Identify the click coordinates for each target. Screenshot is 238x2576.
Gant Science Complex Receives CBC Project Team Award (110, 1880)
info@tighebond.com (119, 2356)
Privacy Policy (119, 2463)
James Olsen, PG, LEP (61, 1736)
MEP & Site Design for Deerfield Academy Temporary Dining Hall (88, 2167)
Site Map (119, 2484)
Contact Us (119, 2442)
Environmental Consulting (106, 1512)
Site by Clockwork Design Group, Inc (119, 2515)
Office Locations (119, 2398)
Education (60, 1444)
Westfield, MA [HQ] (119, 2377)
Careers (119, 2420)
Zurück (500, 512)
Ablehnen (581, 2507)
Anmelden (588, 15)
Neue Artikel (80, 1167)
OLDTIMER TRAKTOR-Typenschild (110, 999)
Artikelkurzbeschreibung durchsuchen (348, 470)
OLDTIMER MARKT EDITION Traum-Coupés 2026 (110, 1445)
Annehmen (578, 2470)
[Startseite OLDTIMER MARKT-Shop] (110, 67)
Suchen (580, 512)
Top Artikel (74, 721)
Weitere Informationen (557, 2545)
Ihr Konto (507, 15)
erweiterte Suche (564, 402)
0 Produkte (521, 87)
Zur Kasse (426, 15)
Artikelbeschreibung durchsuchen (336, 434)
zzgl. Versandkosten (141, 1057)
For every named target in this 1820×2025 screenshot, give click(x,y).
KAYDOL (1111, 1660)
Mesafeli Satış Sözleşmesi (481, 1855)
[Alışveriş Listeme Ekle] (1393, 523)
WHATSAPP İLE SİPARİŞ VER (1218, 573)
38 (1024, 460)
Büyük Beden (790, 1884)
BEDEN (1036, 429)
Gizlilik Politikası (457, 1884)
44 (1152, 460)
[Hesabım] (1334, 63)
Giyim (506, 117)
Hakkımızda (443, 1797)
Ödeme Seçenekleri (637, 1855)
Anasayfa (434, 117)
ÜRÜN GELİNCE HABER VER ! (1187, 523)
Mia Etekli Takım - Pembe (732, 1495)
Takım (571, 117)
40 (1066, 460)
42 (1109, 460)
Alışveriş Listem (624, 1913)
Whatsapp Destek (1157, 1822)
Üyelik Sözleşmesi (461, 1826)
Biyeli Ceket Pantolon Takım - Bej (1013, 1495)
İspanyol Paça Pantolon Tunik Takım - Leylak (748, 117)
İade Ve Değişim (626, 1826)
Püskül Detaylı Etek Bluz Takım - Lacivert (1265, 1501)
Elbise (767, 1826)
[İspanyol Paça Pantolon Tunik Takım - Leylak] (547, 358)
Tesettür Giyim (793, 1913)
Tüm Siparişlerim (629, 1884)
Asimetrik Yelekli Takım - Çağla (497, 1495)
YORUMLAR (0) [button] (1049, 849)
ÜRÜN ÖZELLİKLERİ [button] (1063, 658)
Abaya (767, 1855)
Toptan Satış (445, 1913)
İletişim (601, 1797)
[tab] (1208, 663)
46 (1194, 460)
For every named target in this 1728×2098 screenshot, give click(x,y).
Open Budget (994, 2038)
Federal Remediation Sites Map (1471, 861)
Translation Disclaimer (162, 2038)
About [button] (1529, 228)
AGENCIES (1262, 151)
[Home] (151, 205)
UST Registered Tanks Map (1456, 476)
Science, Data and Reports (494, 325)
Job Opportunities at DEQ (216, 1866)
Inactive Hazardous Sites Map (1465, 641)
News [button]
=-=-=
WORK ITEM: Only lines that contain "Sites" are needed, so copy each of them from the data.

RESPONSE AREA:
Federal Remediation Sites Map (1471, 861)
Inactive Hazardous Sites Map (1465, 641)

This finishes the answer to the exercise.